Everything will be the same this summer, and the next, until it’s different.
My body remembers the Bronx in that vague, distant way one recalls their time in the womb. The lines on my aunt’s face are unrecognizable, new; so is the thick carpet of her apartment building hallway. But the smell is the same. The warmth is the same.
The news is the same—children are called adults and people are called bodies. Body, body, bodies. I am a person, and if I die and somebody calls me a Black body, I will come back from the grave: this is what I think each time I walk into a classroom to listen to too many liberal white people discuss the theory that I live every day.
It’s really hard, to be a Black woman. But when I am home in the Bronx I’m reminded that there are things that are worth protecting, molotov cocktails that spark in empty buildings to recall what burning feels like outside of the pit in your chest, little boys that will pummel their brothers over insults to their mothers, little girls who don’t know the rush of waterfalls but have felt New York City water on their bare backs until their skin pruned. Summer here is worth protecting.

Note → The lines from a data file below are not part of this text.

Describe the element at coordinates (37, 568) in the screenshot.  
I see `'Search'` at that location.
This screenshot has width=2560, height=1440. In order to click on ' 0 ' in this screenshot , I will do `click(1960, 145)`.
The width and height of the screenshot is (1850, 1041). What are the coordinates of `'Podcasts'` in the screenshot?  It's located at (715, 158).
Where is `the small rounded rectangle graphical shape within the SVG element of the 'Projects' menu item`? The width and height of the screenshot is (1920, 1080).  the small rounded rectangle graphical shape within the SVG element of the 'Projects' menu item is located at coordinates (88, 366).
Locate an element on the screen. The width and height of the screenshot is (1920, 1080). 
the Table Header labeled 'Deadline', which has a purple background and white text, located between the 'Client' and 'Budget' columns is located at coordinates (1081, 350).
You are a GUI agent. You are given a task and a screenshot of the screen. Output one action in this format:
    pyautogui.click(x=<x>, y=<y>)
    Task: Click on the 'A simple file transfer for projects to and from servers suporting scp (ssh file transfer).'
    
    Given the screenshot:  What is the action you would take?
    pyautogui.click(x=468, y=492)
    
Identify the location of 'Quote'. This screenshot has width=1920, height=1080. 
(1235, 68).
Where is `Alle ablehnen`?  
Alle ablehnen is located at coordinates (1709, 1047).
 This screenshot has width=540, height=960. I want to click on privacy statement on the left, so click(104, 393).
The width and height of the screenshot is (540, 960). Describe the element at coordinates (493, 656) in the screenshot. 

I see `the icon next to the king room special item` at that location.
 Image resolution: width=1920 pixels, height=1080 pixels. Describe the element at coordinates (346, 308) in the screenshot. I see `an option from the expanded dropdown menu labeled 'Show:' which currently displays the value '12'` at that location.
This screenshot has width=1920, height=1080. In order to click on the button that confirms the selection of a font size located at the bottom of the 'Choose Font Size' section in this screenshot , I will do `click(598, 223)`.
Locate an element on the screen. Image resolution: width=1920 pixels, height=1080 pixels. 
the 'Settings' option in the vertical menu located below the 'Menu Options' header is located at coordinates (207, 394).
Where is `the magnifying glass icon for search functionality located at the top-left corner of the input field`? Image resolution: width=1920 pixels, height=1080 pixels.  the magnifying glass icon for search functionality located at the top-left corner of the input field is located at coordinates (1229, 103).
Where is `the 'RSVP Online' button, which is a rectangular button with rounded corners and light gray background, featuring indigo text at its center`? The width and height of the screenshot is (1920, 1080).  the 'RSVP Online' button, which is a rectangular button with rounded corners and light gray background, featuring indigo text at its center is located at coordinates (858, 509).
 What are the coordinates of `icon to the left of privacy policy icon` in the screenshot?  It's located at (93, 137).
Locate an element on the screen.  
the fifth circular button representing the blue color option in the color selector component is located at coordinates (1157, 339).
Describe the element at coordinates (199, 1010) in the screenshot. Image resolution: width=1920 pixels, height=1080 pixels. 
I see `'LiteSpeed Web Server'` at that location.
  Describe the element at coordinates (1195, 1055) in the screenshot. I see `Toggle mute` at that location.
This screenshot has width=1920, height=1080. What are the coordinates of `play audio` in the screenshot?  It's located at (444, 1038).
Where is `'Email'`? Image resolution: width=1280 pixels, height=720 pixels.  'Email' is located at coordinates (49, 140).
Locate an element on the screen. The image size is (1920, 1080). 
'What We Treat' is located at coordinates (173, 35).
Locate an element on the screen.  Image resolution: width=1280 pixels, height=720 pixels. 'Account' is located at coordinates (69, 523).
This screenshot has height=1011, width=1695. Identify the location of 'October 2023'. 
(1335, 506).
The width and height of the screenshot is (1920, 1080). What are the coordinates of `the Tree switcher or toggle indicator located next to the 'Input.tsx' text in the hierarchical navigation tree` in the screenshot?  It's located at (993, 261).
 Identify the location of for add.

Inside my aunt’s house, Junior is home for a gap year because he no longer understands how it’s possible to go to class and smile with people who will never understand you and then come home and grieve another time. And every time I see him, it feels like an insult for me to still have the energy to go to class and care what the rich kids at my liberal arts college—who cosplay poverty for personality traits or write that “Black lives matter” in their Instagram profiles like it’s social currency—think of me.
Junior tells me, “Hey.”
He tells me, “I know.”
He tells me, “I’m tired, too.”
Somewhere upstate my sister is organizing and protesting and fighting, ready to give her life for people who do not love her, over the chance that someday there will be a world where they might. Every time I call her, I tell her that I can’t stop dreaming about how we’ll die.
She tells me, “I know.”
She tells me, “I’m tired, too.”
I remember you, summer in the Bronx that never ends. It’s this: walking to the corner store with your palms stretched open—no sudden movements or reaching for pockets—to buy popsicles for the younger kids. It’s this: partying with your friends until you are hurt by men who mistake girls for women, and dragging them six blocks to the hospital because you are afraid that if you call the police, you will die. It’s this: being scared that you will miss summer this year, because either it will kill you, or you’ll be too busy trying not to get killed that it will pass you by.
Summer like a bad joke, where people who look like you die again and again, until you’re so sick of it that you have to laugh for fear that if you don’t you will lie in bed again crying for days. And every time you write this you think that it’s the last time, but it never is.
I am dreaming of how everybody I know will die for being Black, no matter how they die, or where, or when. I am dreaming of different days, days I don’t think I will get to know in my lifetime. But soon it will be summer, and at least I am still dreaming.